Re: [rrg] SEAL critique, PMTUD, RFC4821 = vapourware

Robin Whittle Mon, 08 Feb 2010 18:34:12 -0800

Short version:   Discussion of SEAL and in particular of the
                 differing approaches Fred and I have about PMTUD.
                 Fred seems to support continued use of IPv4 DF=0
                 "fragmentable in the network" packets while I
                 think it should be deprecated.  (It is banned in
                 IPv6.)

                 Fred seems to support RFC 4821 PMTUD, at least for
                 packets longer than 1500 bytes.

                 I am opposed to RFC 4821 - because I think it is
                 over-defensively trying to cope with problems which
                 should be fixed, rather than tolerated and therefore
                 encouraged.

                 ETEs (ETRs) can't be expected to try to detect
                 packets arriving supposedly from legitimate ITEs
                 (ITRs) but which are sent by an attacker.

Hi Fred,

I plan to write a "IRON: SEAL summary V2" based on what I learnt from
your two recent on-list messages and one off-list message.
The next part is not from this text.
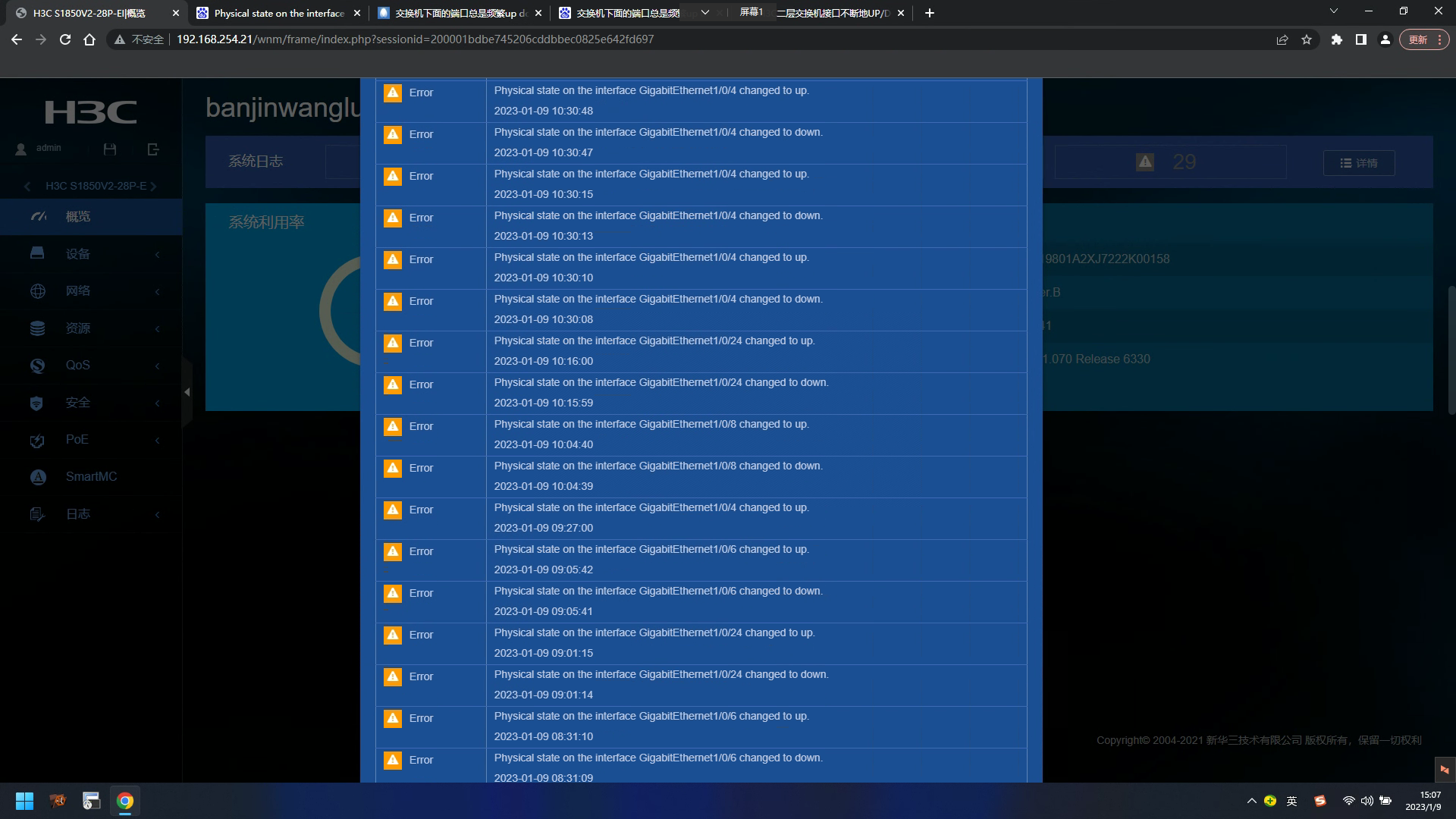Open the SmartMC sidebar item
This screenshot has width=1456, height=819.
point(91,477)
Here is my response to your first on-list message and some elements
of your off-list message.

>From your off-list message, I understand:

  * The longest IPv6 prefix length IRON/RANGER is intended to support
    is /56.  This sounds OK to me but at present I plan Ivip to work
    in integer units of /64.  Maybe that can be scaled back to /56
    nearer the time of deployment.

  * I will assume that the route redirect messages currently
    specified in RANGER (native ICMP IPv4 and IPv6 redirects)
    will be replaced by SEAL messages.  This will allow the
    inclusion of a caching time.

  * I understand that the North Island IRON router will first of
    all send the traffic packet to the Seattle router, based on
    its VP prefix 43.0.0.0 /16 in its FIB.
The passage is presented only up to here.